AIM OF THE TASK → Check every line below for the string "computer". Copy the ones that have it.

SOURCE MATERIAL →
::::::::

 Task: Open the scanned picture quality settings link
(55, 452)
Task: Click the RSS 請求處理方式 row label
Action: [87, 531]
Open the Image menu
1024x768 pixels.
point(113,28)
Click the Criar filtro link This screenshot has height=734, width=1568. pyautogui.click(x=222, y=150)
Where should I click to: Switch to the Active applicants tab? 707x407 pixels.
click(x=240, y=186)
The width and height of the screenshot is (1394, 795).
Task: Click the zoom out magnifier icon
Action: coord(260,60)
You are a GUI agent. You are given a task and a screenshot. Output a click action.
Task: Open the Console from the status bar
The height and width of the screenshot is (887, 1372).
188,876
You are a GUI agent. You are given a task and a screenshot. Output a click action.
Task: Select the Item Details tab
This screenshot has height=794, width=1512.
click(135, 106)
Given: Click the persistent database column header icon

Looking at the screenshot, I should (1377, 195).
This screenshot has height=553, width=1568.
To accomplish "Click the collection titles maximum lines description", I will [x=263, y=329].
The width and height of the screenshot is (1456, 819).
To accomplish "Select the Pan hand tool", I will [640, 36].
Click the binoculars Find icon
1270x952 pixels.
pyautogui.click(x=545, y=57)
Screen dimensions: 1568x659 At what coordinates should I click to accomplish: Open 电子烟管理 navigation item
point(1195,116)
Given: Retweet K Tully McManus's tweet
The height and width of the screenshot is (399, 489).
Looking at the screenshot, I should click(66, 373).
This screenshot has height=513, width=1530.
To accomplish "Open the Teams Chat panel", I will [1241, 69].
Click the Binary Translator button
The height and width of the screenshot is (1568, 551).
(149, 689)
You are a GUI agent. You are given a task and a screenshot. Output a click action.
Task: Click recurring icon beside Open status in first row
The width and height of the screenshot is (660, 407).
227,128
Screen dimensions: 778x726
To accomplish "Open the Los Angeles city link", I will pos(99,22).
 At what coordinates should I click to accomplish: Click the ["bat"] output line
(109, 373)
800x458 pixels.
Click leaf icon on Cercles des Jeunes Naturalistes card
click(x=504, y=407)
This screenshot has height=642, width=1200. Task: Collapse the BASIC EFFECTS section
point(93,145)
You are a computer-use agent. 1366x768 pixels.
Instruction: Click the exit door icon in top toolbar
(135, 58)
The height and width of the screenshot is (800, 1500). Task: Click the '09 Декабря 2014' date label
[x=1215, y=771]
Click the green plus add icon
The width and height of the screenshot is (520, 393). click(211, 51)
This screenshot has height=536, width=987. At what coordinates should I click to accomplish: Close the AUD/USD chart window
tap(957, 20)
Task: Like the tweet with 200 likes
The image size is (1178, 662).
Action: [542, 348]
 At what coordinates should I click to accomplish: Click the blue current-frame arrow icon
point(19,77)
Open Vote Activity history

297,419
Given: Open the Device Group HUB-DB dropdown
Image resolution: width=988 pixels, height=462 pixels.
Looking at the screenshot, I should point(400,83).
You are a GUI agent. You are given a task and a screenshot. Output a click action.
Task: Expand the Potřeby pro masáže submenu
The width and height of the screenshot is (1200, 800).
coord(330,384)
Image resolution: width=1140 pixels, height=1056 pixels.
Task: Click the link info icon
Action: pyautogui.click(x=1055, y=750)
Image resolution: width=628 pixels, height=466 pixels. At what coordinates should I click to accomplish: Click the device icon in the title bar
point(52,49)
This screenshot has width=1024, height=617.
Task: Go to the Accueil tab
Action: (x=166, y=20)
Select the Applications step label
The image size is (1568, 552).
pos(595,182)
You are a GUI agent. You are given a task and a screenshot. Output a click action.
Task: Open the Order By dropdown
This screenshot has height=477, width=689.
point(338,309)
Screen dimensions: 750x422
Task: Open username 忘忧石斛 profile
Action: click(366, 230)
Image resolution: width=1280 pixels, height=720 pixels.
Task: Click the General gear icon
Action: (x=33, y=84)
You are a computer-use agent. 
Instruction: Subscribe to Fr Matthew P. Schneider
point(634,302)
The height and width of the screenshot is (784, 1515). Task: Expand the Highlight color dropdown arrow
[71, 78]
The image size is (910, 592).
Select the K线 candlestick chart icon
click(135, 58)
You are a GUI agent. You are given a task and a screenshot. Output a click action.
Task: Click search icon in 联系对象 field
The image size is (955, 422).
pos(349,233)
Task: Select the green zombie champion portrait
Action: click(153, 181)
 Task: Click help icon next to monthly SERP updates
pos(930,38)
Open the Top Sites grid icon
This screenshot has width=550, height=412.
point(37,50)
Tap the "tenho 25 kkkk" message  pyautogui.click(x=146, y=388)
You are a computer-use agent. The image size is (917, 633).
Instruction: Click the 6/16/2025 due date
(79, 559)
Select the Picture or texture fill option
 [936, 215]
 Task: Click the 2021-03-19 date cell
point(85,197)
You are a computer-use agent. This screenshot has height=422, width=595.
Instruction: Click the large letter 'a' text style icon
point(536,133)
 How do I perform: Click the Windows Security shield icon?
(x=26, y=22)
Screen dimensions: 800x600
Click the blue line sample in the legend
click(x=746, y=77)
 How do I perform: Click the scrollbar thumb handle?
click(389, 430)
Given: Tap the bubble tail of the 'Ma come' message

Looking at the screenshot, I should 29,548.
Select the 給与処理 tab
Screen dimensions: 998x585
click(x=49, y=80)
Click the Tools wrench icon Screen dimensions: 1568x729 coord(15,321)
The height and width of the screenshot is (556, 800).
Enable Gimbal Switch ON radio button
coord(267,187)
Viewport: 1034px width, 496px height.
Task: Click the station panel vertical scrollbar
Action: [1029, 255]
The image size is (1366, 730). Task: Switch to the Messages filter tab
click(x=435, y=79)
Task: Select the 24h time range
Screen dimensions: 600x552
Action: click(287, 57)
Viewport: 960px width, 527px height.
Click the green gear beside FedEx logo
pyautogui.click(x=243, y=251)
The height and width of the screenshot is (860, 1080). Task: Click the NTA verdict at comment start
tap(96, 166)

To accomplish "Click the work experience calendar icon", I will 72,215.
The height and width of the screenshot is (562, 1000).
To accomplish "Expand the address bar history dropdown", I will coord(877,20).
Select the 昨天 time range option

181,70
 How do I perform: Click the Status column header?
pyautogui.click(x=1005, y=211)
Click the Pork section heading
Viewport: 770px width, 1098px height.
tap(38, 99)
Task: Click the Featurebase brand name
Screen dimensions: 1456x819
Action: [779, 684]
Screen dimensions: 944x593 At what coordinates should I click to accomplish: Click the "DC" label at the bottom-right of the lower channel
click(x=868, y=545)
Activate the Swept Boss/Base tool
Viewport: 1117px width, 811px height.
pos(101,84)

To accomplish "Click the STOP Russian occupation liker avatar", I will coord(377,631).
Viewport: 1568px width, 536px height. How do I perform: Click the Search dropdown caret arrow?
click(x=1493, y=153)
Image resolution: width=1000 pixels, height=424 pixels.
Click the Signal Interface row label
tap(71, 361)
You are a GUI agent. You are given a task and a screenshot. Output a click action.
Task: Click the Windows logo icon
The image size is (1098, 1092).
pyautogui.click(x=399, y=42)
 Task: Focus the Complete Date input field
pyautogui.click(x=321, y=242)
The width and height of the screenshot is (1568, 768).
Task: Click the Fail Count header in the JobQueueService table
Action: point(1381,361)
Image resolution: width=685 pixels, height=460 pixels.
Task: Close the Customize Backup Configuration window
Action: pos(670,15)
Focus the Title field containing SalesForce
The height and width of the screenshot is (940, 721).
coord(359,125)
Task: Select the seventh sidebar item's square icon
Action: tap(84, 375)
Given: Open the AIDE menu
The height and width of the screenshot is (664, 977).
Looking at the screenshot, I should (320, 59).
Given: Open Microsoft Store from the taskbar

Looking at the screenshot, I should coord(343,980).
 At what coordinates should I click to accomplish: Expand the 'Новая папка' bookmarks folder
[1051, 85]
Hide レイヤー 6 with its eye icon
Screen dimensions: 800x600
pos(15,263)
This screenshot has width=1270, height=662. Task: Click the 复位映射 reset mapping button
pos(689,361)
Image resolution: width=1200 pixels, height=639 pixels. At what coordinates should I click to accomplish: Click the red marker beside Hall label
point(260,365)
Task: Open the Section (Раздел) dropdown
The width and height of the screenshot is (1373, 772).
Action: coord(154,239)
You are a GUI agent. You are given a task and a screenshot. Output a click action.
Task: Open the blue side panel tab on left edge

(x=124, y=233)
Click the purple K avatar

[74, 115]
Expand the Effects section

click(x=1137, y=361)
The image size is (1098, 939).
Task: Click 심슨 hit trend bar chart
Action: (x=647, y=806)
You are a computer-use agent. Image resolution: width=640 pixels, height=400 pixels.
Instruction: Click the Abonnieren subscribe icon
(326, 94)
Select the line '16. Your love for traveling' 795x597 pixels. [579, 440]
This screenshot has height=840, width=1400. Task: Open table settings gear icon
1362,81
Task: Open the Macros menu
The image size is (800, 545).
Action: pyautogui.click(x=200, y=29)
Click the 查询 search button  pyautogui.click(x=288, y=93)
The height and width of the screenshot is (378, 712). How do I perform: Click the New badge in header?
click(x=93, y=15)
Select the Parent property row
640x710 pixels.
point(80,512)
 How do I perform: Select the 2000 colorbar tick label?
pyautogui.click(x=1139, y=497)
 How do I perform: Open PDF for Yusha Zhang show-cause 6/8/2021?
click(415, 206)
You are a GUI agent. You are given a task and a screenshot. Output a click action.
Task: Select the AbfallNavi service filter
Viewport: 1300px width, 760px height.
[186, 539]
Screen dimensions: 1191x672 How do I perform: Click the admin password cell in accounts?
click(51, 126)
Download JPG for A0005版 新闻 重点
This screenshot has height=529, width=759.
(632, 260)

::::::::

EXERCISE SOLUTION →
You are a computer-use agent. 1366x768 pixels.
You are a computer-use agent. 
You are a computer-use agent. The image size is (917, 633).
You are a computer-use agent. This screenshot has height=422, width=595.
You are a computer-use agent. Image resolution: width=640 pixels, height=400 pixels.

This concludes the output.